The findings were drawn on the theory of the pleadings disregarding the theory on which the defense was in fact made, and some are in direct conflict. Many of the “findings of fact” are mere conclusions of law, and several material findings are wholly unsupported by evidence. When the unsupported findings are eliminated, those which remain do not warrant the judgment; and for this reason I concur in holding that a new trial should be granted.

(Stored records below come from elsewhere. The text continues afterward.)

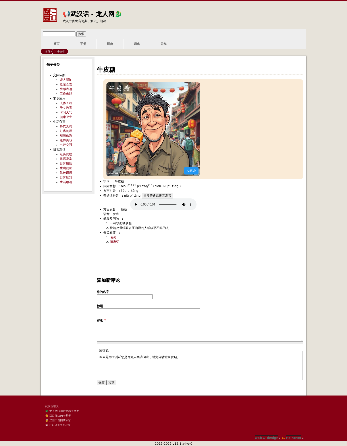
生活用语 (66, 182)
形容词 (114, 242)
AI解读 (191, 171)
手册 (83, 44)
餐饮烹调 (66, 126)
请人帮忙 (66, 79)
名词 (113, 237)
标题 (100, 306)
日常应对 (66, 177)
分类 (163, 44)
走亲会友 (66, 84)
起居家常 (66, 159)
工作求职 (66, 93)
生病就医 (66, 168)
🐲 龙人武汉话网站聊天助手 (62, 411)
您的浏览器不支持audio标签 (163, 204)
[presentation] (133, 368)
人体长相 (66, 103)
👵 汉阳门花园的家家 (58, 420)
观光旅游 (66, 135)
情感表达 (66, 89)
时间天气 (66, 112)
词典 (110, 44)
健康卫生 (66, 117)
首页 (56, 44)
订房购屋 (66, 131)
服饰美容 (66, 140)
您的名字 (103, 292)
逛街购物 (66, 154)
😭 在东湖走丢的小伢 (58, 425)
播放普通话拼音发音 (157, 195)
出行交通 (66, 145)
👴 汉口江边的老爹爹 (58, 415)
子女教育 (66, 107)
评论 (101, 320)
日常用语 (66, 163)
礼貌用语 (66, 173)
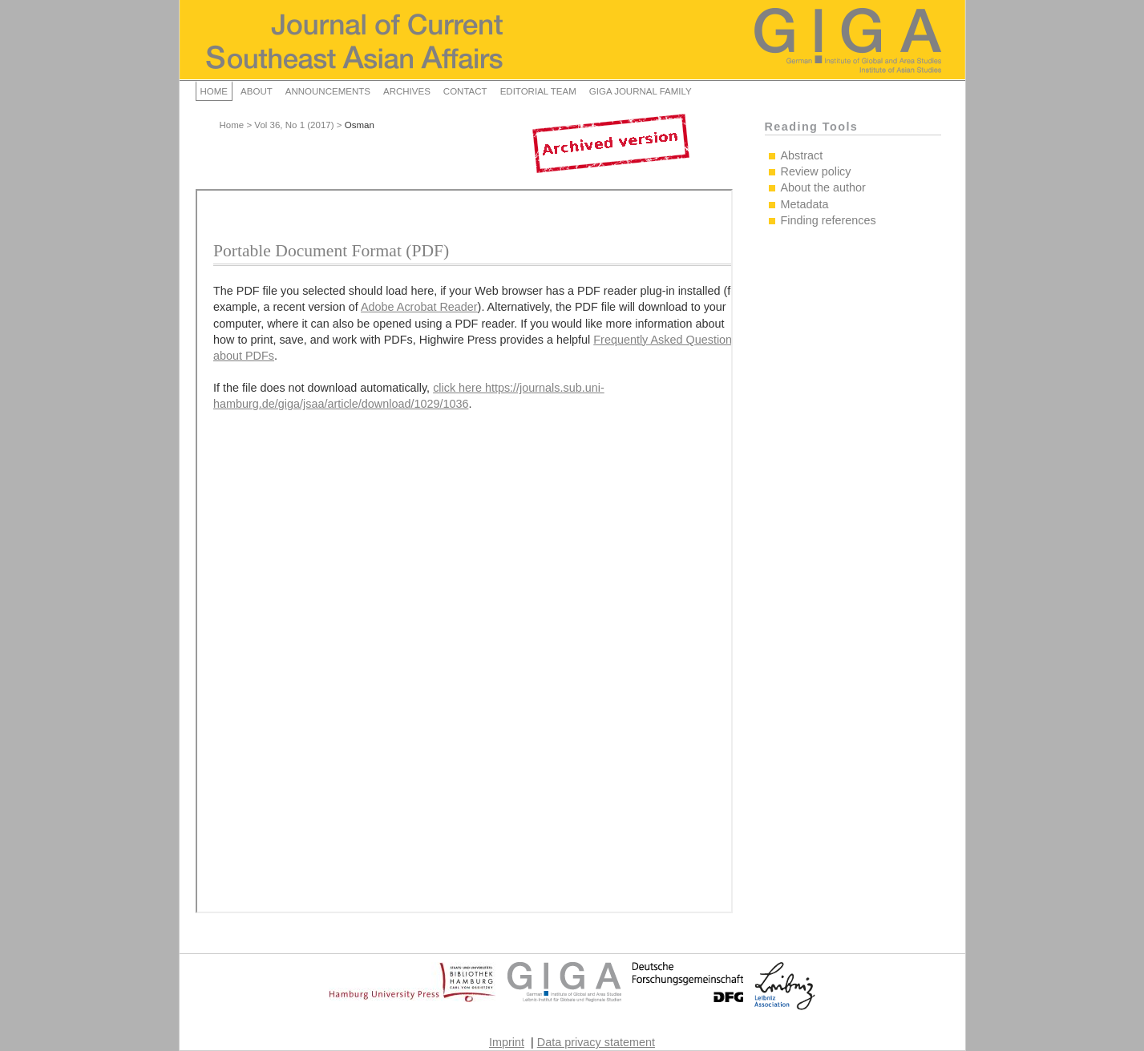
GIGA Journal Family (640, 91)
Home (214, 91)
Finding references (828, 220)
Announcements (327, 91)
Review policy (816, 171)
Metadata (805, 204)
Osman (359, 125)
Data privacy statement (596, 1042)
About (257, 91)
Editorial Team (538, 91)
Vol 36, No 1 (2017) (293, 125)
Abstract (802, 155)
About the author (823, 187)
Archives (407, 91)
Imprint (506, 1042)
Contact (465, 91)
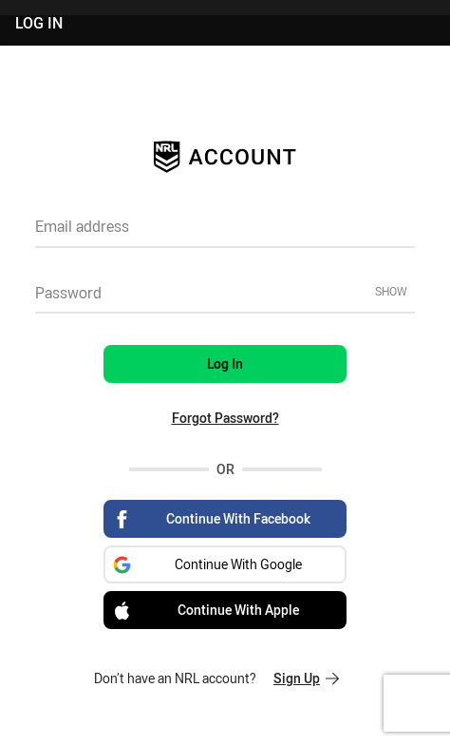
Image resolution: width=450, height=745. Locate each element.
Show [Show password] (391, 290)
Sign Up (306, 678)
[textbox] (225, 233)
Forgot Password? (225, 418)
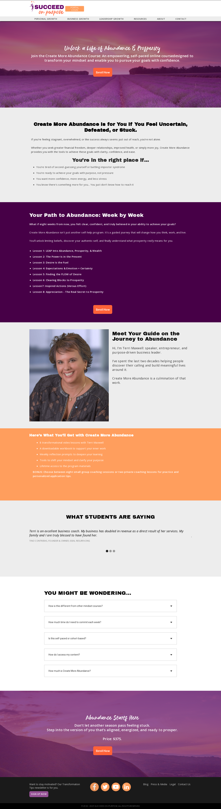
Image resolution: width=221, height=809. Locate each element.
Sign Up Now (39, 794)
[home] (46, 8)
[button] (107, 551)
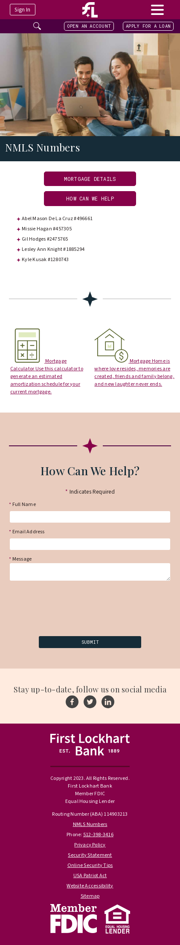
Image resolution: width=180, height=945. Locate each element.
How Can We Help (90, 198)
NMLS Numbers (90, 824)
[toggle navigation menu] (157, 9)
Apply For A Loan (148, 26)
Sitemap (90, 896)
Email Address (27, 532)
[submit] (90, 642)
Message (20, 558)
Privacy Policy (89, 845)
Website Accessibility (90, 886)
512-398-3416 (98, 834)
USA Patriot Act (90, 875)
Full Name (22, 504)
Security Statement (90, 855)
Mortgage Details (90, 178)
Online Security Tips (90, 865)
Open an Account (89, 26)
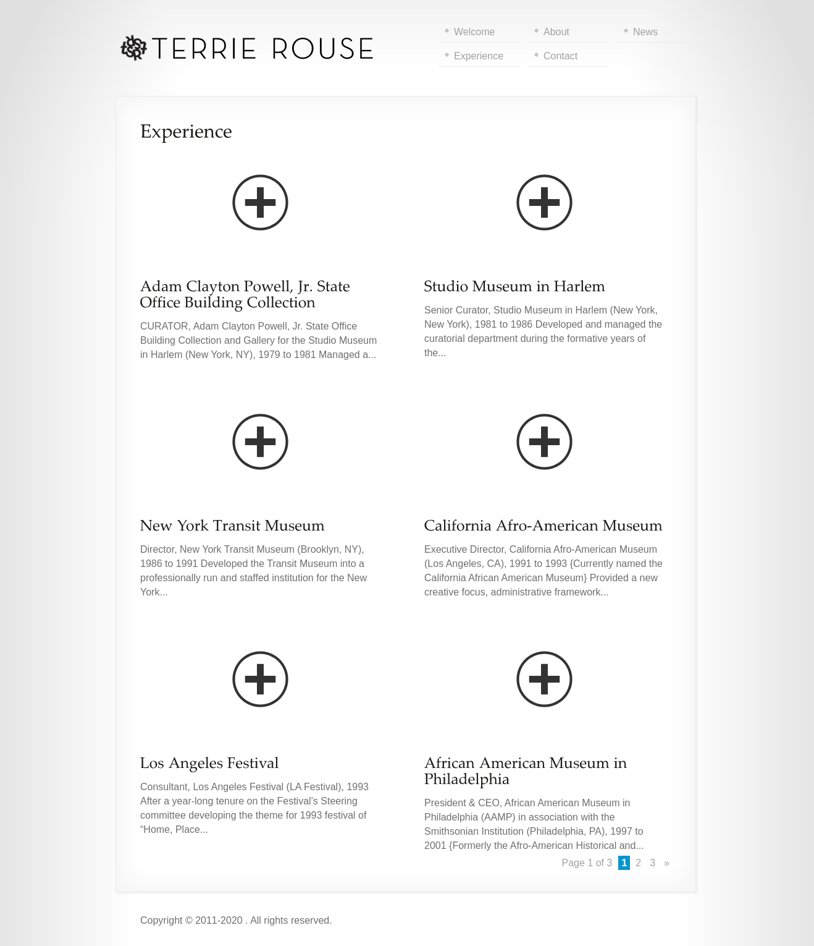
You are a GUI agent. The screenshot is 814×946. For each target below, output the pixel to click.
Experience (478, 56)
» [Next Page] (666, 863)
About (556, 32)
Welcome (474, 32)
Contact (560, 56)
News (645, 32)
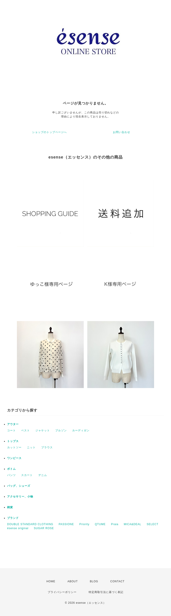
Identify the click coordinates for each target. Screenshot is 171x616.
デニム (42, 475)
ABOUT (72, 581)
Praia (114, 524)
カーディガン (81, 430)
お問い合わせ (121, 132)
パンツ (11, 475)
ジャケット (42, 430)
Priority (84, 524)
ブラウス (47, 447)
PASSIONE (66, 524)
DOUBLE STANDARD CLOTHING (30, 524)
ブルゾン (61, 430)
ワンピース (14, 458)
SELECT (153, 524)
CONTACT (117, 581)
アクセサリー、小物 (20, 496)
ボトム (11, 468)
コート (11, 430)
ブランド (13, 518)
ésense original (17, 528)
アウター (13, 424)
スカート (27, 475)
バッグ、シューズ (18, 485)
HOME (51, 581)
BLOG (94, 581)
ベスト (25, 430)
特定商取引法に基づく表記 (106, 592)
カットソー (14, 447)
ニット (31, 447)
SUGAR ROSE (44, 528)
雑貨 (10, 507)
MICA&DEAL (132, 524)
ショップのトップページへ (49, 132)
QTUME (100, 524)
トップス (13, 441)
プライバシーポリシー (62, 592)
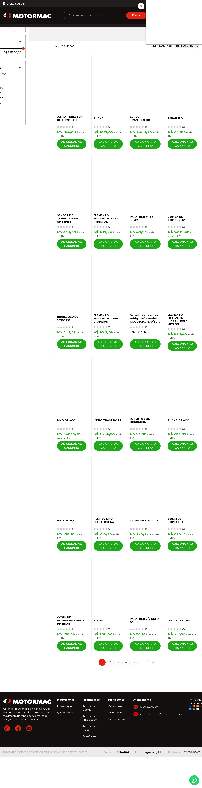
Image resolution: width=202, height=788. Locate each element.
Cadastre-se (115, 735)
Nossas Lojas (64, 735)
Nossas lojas (164, 3)
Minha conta (115, 741)
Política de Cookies (89, 737)
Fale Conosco (91, 765)
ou (169, 13)
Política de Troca (89, 757)
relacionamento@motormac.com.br (161, 742)
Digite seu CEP (16, 3)
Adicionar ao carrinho (71, 145)
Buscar (136, 15)
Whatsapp (194, 780)
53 (144, 691)
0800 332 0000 (187, 3)
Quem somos (65, 741)
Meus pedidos (116, 748)
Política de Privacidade (90, 747)
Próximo (152, 691)
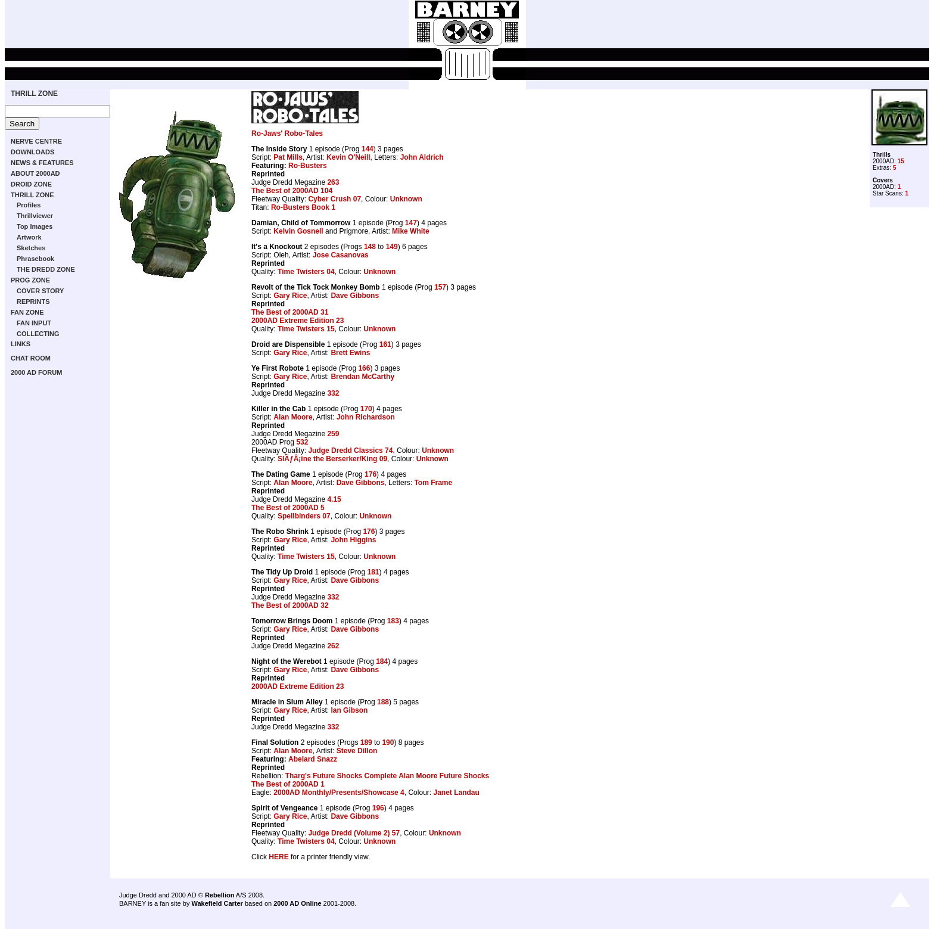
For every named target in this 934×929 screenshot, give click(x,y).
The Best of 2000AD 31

Morgan, C. J. (dissenting.) I think the judgment should be affirmed. The evidence, although not entirely satisfactory, warrants the finding of the lower court that the plaintiff authorized the giving of the mortgage. This is particularly a case where this court should give great weight to the findings of the trial court, and they should not be disturbed unless shown to be clearly and unquestionably against the preponderance of the evidence. Dowagiac Mfg. Co. v. Hellekson, 13 N. D. 257, 100 N. W. 717; Jasper v. Hazen, 4 N. D. 1, 58 N. W. 454, 23 L. R. A. 58. The plaintiff’s husband was her agent in all business matters. She knew that the possession of the stock was in-her husband. She did not object to the branding of the cattle with what was practically the Bud-long brand. She made no objection when informed that the husband had loaned the cattle to Budlong “to help him out,” and never repudiated the mortgage until the trial. From the evidence it is difficult to see how she could have been ignorant of the giving of the mortgage when all these matters are taken into consideration, together with the intimate relations existing between husband and wife. If she was ignorant of the mortgage, I think she should be estopped by her actidns from asserting that fact now. The fact of not pleading an estoppel is immaterial in this case *616as there is not a sufficient objection to the evidence or to the answer on that ground, and its alleged insufficiency is first raised in this court.

(120 N. W. 563.)





Concurrence Opinion

Fisk, J.

I concur in the views of the Chief Justice.